Benjamin Terrier1, Celine Posseme2, Marie Temple3, Aurélien Corneau4, Francesco Carbone5, Eugénie Duroyon3, camille Gobeaux3, Estibaliz Lazaro6, Roderau Outh7, Guillaume Le Guenno8, Francois Lifermann9, Marie Berleur10, Thierry Weitten11, Vivien Guillotin12, Cédric Lenormand13, Hang-Korng Ea14, Mickael Ménager5, Darragh Duffy2 and Olivier Kosmider3, 1National Referral Center for Rare Systemic Autoimmune Diseases, Cochin Hospital, Paris, France, 2Institut Pasteur, Paris, France, 3Cochin Hospital, Paris, France, 4Pitié Salpêtrière Hospital, Paris, France, 5Institut Imagine, Paris, France, 6Bordeaux Hospital University, Bordeaux, France, 7CH, Perpignan, France, 8CHU, Clermont-Ferrand, France, 9Dax Hospital, Dax, France, 10CH, Versailles, France, 11CHIGAS, Gap, France, 12CHU Bordeaux, Bordeaux, France, 13CHRU, Strasbourg, France, 14Lariboisière Hospital, Paris, France
Background/Purpose: Acquired mutations in the UBA1 gene, occurring in myeloid cells and resulting in expression of a catalytically impaired isoform of the enzyme E1, were recently identified in patients with severe adult-onset auto-inflammatory syndrome called VEXAS (vacuoles, E1 enzyme, X-linked, autoinflammatory, somatic).
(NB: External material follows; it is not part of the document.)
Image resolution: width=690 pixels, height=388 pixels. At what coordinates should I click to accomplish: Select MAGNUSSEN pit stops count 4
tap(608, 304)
The precise physiological and clinical impact of these mutations remains poorly defined.
Methods: We studied a unique prospective cohort of individuals with severe autoinflammatory disease with (VEXAS) or without (VEXAS-like) UBA1 somatic mutations and compared with low-risk myelodysplastic syndromes (MDS) and aged gender-matched healthy controls. We performed an integrated immune analysis including multiparameter phenotyping of peripheral blood leukocytes, cytokines profiling, bulk and single-cell gene expression analyses and skin tissue imaging mass cytometry.
Results: Focusing on myeloid cells, we show that monocytes from UBA1-mutated individuals were quantitatively and qualitatively impaired and displayed features of exhaustion with aberrant expression of chemokine receptors. Within affected tissues, pathological skin biopsies from VEXAS patients showed an abundant enrichment of CD16+CD163+ monocytes adjacent to blood vessels and M1 macrophages, possibly promoting local inflammation in part through STAT3 activation. In peripheral blood from VEXAS patients, we identified a significant increase in circulating levels of many proinflammatory cytokines, including IL-1β and IL-18 which reflect inflammasome activation and markers of myeloid cells dysregulation. Gene expression analysis of whole blood confirmed the role of circulating cells in the IL-1β and IL-18 dysregulation in VEXAS patients and revealed a significant enrichment of TNF-a and NFkB signaling pathways that could mediate cell death and inflammation. Single-cell analysis confirmed the inflammatory state of monocytes from VEXAS patients and allowed us to identify specific molecular pathways that could explain monocytopenia, especially the activation of PANoptosis and a deficiency in the TYROBP/DAP12 axis and β-catenin signaling pathway.
Conclusion: Our findings on monocytes from patients with UBA1 mutations provide important insights into the molecular mechanisms involving the mature myeloid commitment in VEXAS syndrome and suggest that the control of the undescribed inflammasome activation and PANoptosis could be novel therapeutic targets in this condition.
Disclosures: B. Terrier, AstraZeneca, GlaxoSmithKline, Bristol-Myers Squibb(BMS), Eli Lilly, LFB, Boehinger Ingelheim, Vifor Pharma, Pfizer, Roche; C. Posseme, None; M. Temple, None; A. Corneau, None; F. Carbone, None; E. Duroyon, None; c. Gobeaux, None; E. Lazaro, None; R. Outh, None; G. Le Guenno, None; F. Lifermann, Roche; M. Berleur, None; T. Weitten, None; V. Guillotin, None; C. Lenormand, None; H. Ea, None; M. Ménager, None; D. Duffy, None; O. Kosmider, None.